Activity - If a picture appears among the records, leave it out and set down everything else exactly as it stands.

Task input -

* * * * * * * * *

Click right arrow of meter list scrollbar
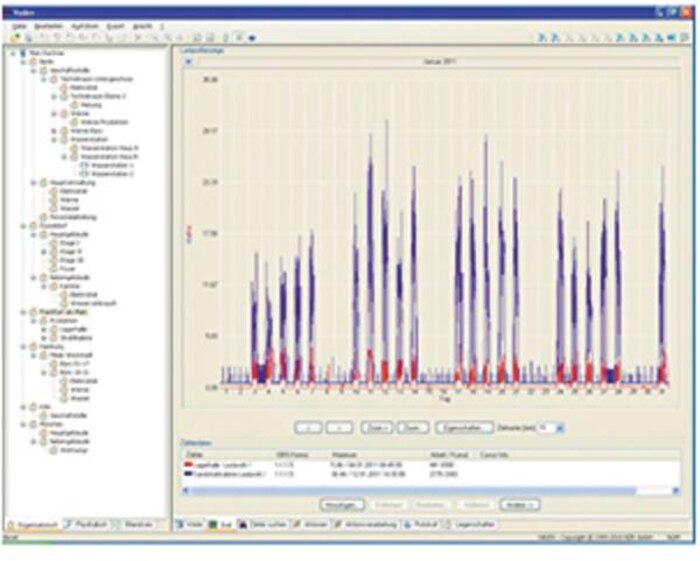The width and height of the screenshot is (700, 561). (675, 490)
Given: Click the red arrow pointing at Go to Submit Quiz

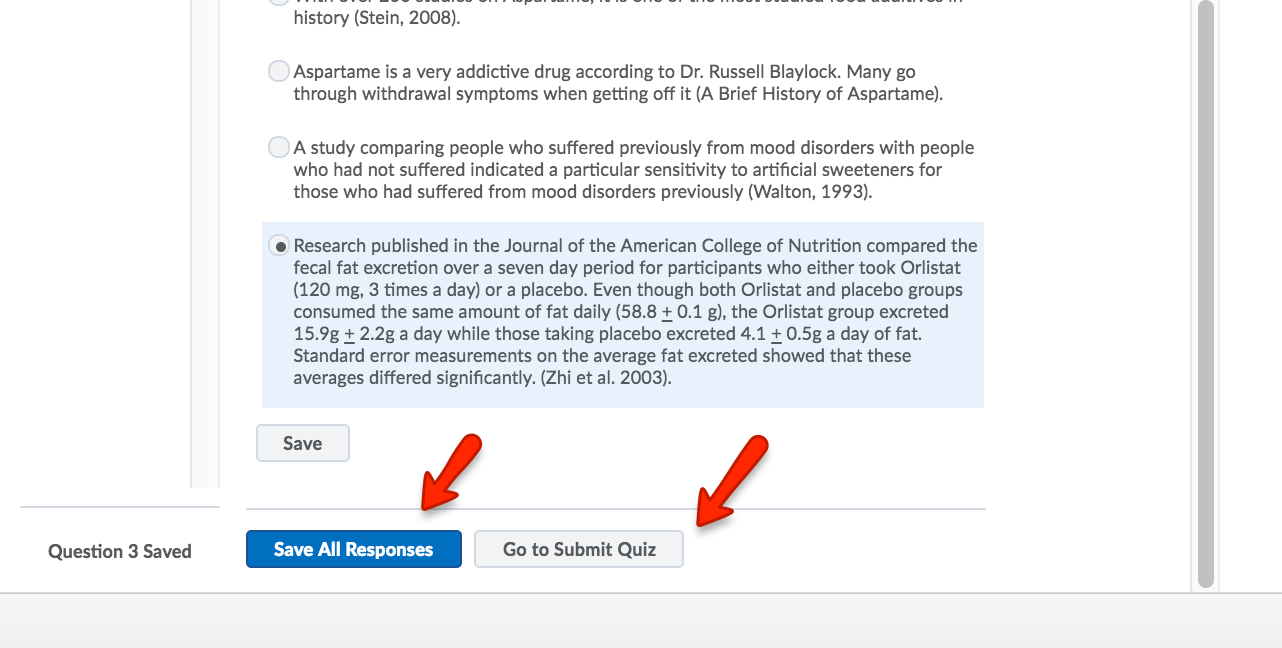Looking at the screenshot, I should point(731,479).
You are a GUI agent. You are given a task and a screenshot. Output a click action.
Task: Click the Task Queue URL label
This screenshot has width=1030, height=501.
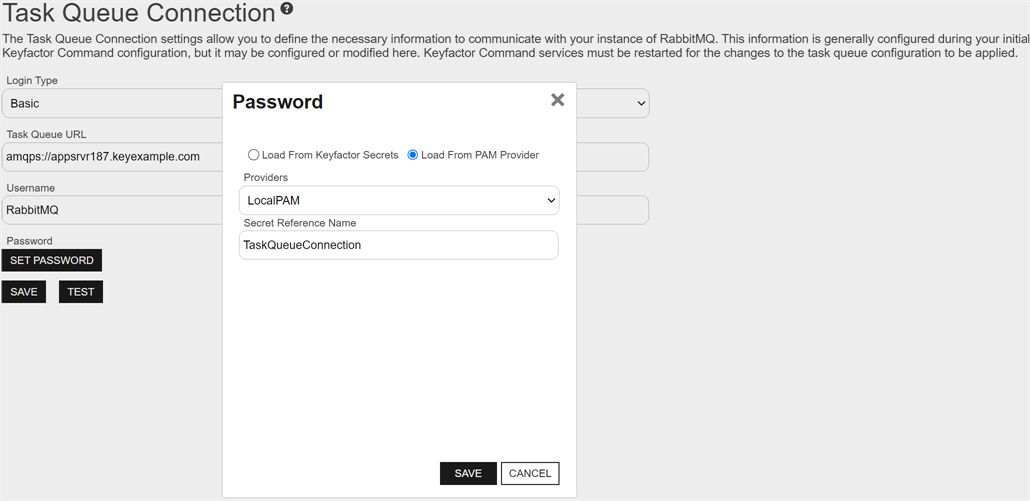point(47,134)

* * * * * * * * *

Answer space -
Click right arrow of meter list scrollbar
The width and height of the screenshot is (700, 561). (675, 490)
Given: Click the red arrow pointing at Go to Submit Quiz

Looking at the screenshot, I should point(731,479).
You are a GUI agent. You are given a task and a screenshot. Output a click action.
Task: Click the Task Queue URL label
This screenshot has width=1030, height=501.
point(47,134)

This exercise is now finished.